What one moment in your story is the single most important? The moment where the hero gets the girl? The moment when he slays the bad guy? The moment when he reaches his long sought after plot goal?

Nope, nope, and nope.

The single most important moment in your story is your character’s breaking point. Every protagonist has one, no matter whether he’s following a change arc (positive or negative) or a flat arc. And every protagonist will define both himself and his story by how he reacts to it.

Make my character suffer, you’re thinking. Yep, got it. And you probably do (most authors are pretty adept at torturing their characters).
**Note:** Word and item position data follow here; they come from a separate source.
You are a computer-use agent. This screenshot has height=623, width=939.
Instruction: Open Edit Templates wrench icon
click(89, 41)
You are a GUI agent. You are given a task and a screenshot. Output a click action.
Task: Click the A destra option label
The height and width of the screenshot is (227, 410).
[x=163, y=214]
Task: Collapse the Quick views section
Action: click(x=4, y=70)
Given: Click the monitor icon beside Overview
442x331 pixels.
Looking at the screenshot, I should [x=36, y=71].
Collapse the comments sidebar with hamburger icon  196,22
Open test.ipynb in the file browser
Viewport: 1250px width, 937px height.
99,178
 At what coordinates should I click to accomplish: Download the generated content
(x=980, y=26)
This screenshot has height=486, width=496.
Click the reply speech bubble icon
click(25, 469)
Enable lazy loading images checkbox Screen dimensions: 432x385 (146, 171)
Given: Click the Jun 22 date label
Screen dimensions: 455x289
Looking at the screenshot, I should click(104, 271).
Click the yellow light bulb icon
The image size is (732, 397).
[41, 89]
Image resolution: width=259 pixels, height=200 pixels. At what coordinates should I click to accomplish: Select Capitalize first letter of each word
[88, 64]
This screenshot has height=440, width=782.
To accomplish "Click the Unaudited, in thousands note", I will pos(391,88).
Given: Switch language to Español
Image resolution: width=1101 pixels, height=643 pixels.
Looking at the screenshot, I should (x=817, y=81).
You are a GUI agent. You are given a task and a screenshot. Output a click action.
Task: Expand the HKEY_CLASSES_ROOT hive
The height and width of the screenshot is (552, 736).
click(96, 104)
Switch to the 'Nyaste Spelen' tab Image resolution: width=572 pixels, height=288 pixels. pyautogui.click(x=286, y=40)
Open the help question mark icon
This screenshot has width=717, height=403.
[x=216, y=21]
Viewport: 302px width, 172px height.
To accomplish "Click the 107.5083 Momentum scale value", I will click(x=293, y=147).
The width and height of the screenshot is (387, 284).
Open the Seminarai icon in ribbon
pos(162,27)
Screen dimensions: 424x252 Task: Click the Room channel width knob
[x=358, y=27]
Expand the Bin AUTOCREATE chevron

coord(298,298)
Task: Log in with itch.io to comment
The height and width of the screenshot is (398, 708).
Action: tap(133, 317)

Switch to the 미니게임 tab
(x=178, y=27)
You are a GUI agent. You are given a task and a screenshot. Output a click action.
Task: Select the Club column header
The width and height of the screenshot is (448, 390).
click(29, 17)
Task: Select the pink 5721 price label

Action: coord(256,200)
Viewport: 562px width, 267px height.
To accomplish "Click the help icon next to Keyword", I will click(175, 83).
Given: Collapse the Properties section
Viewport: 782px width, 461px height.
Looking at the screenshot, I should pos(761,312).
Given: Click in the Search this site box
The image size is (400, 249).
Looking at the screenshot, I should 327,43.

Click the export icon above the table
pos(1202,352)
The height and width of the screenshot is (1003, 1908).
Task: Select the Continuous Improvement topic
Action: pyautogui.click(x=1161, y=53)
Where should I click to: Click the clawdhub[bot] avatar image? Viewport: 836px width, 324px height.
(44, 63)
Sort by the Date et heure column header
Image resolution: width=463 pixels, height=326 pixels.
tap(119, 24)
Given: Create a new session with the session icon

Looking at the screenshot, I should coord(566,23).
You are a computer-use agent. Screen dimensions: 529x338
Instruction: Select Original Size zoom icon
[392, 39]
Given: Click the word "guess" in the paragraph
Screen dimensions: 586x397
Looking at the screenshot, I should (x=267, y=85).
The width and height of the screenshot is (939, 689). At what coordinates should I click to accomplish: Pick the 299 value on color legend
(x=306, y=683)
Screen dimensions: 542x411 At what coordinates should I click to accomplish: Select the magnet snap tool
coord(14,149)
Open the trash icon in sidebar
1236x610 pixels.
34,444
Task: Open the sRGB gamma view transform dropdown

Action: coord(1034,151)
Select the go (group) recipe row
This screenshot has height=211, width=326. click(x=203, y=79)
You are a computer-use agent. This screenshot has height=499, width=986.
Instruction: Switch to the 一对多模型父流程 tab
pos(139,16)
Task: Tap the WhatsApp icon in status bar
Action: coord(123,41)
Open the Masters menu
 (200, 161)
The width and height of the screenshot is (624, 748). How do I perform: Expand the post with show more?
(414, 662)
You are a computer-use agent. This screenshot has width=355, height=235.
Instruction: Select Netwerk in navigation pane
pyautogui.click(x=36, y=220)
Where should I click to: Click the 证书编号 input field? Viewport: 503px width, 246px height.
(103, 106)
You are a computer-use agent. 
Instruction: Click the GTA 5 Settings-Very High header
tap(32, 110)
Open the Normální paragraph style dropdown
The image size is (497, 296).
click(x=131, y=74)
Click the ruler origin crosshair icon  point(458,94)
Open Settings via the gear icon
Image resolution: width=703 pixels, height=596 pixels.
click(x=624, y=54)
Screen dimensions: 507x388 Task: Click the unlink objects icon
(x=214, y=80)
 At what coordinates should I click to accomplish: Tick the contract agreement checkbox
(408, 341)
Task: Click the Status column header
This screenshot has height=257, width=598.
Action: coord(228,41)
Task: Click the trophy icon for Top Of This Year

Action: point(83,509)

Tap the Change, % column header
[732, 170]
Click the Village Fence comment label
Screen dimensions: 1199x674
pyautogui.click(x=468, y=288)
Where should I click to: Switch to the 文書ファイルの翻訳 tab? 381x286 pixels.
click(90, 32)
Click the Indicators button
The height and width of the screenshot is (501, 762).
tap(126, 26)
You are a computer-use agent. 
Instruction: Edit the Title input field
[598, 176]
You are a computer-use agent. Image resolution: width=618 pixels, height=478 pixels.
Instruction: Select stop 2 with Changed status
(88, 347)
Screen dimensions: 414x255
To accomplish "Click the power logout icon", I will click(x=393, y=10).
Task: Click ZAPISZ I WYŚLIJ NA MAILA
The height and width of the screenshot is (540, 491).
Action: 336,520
But there are actually a few important tricks to timing your character’s breaking point and making sure it accomplishes everything it needs to within your story.

Let’s take a look at the checklist:

1. Does Your Character’s Story Goal Cause His Breaking Point?

Stories are all about wreaking conflict—which usually means bad things happening to your characters. But your character’s breaking point is never going to be just any ol’ disaster that ruins his day. The breaking point is a specific structural element within your story and, as such, must be directly related to the main plot.

Ask yourself: What is the worst thing that can happen to my protagonist? Death is always the obvious answer. But how can you make it more personal? What is the worst thing that can happen to your protagonist in his pursuit of his plot goal?

Charlotte Brontë’s masterful Jane Eyre (which I analyze in-depth in my book Jane Eyre: The Writer’s Digest Annotated Classic) offers an excellent example. Jane’s goal is to marry her mysterious employer Mr. Rochester and live happily ever after. Right away, we can see that the obvious “worst thing” that could happen to her is losing Mr. Rochester.

2. Does Your Character’s Breaking Point Prove His Character Arc?

The breaking point is important not so much because it breaks your character, but rather because it forces him to a point in his personal development where he has no choice but to rise or fall. Up to this point, your character will have been wrestling with—and sometimes resisting—the changes he’s been forced to grow into. The conflict has already evolved him into a different person from who he was originally. But he hasn’t yet completed his change.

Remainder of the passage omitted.